Los de mi edad pertenecemos a la generación que internalizó el mantra que repetía Alfonsín en sus discursos de campaña: “Con la democracia se come, se cura y se educa”. Y fue con esa esperanza, labrada en la Constitución, que abandonamos la dictadura. Y entonces hay que pensar que esa Constitución democrática, que ese lema, no sólo no nos alcanzó para cumplir el ideal soñado, sino que lo vulneramos. Entonces creo que la celebración de la democracia por la democracia misma es un gesto vacuo si uno no invita a pensar cuáles son esos grandes temas pendientes, esas grandes deudas sociales que, en el caso de la Argentina, se traducen en trabajo infantil, pobreza, exclusión, precarización laboral, desempleo, un sistema policial que asesina con impunidad. ¿Qué vamos a proponer? ¿Celebrar la democracia? En todo caso es más ético plantear sus dilemas sin olvidar, claro, sus logros y conquistas, y eso está allí en el relato del Museo: no somos perseguidos por hablar libremente, no existe censura, podemos apelar ante la Justicia, elegimos a nuestros representantes sin que nada ni nadie se atreva a impedirlo. No es poco si recordamos de la oscuridad de donde venimos.

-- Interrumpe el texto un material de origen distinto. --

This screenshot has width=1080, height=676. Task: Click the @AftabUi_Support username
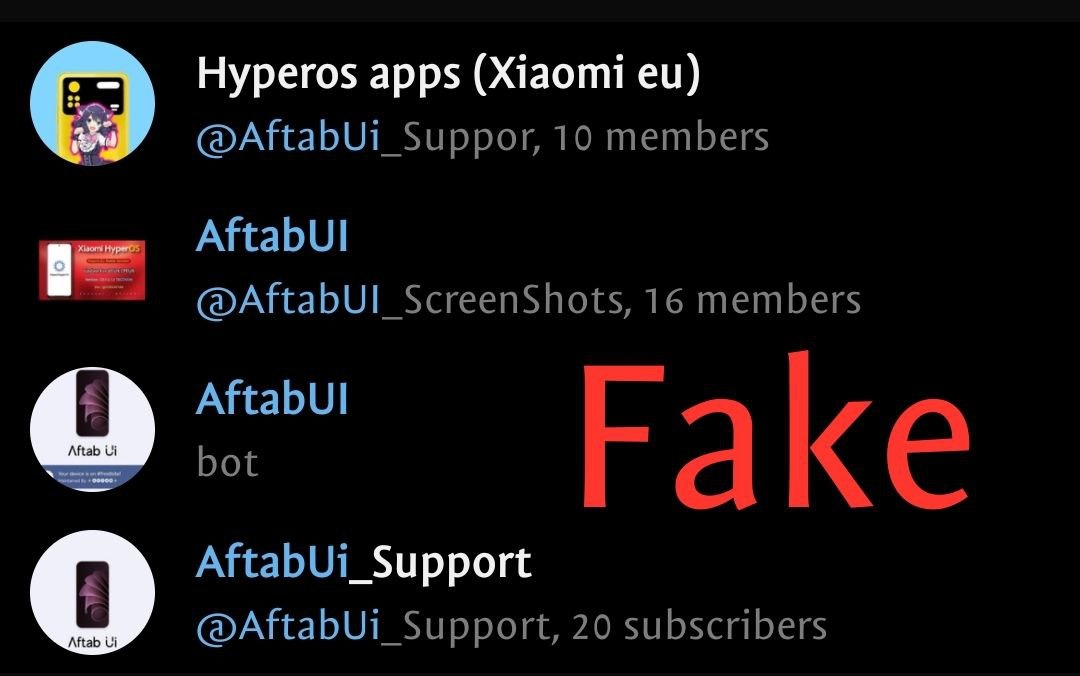tap(373, 627)
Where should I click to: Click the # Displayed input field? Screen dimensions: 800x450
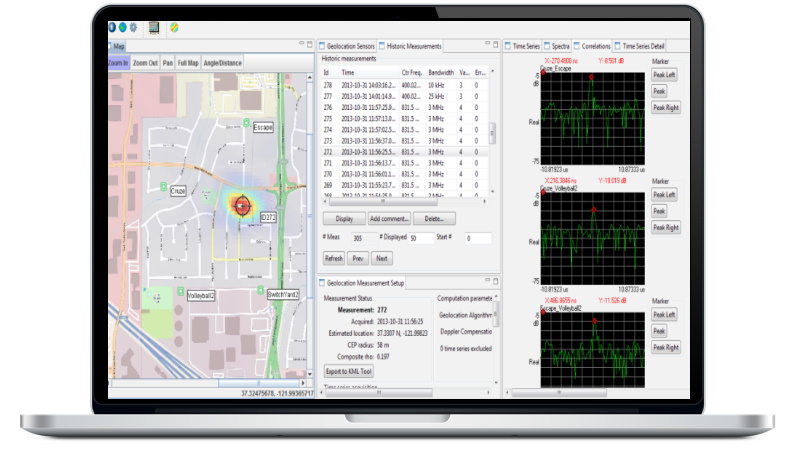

–Lo que se oye en el museo, lo que se ve, lo que se huele, lo que se percibe, es de alguna manera disarmónico entre lo experimental-experiencial, silencio-pregunta. ¿Esa disarmonía no es simplemente una armonía a la que muchos no están acostumbrados?
–Es un gran contraste. Por empezar: está en un lugar muy lujoso, un edificio cuyo origen no fue democrático –un palacio para un restaurante de la high society local–, algo que establece un fuerte contraste con la narrativa. Hay también una tensión: cuando uno ingresa por primera vez se produce un impacto entre el ornamento y las piezas en exposición. Uno tiene que hacer un esfuerzo para asimilar esa tensión. Y ese fue el desafío de los montajistas, de los diseñadores de la muestra central, que se esforzaron por conjugar esos opuestos, y creo que está más que logrado. A veces pienso que en la entrada del museo tendría que haber algo que dé cuenta de esa ostentosa “caja” contenedora, acaso una transcripción del célebre poema de Brecht, Preguntas de un obrero que lee. Porque en ese edificio hay una memoria que está olvidada, y este documento de la civilización, que es esta estructura bella, está cargada de muertos, y no otros que la vida de los obreros –seguramente explotados– que construyeron este palacio en el centro de la ciudad allá por los años 20.
–El Museo también habla de la eternidad del mal...
–El mal, como el bien, son eternos. Y en nuestro tiempo el mal está encarnado en un capitalismo brutal que continúa deglutiéndose sin piedad la vida de tantos.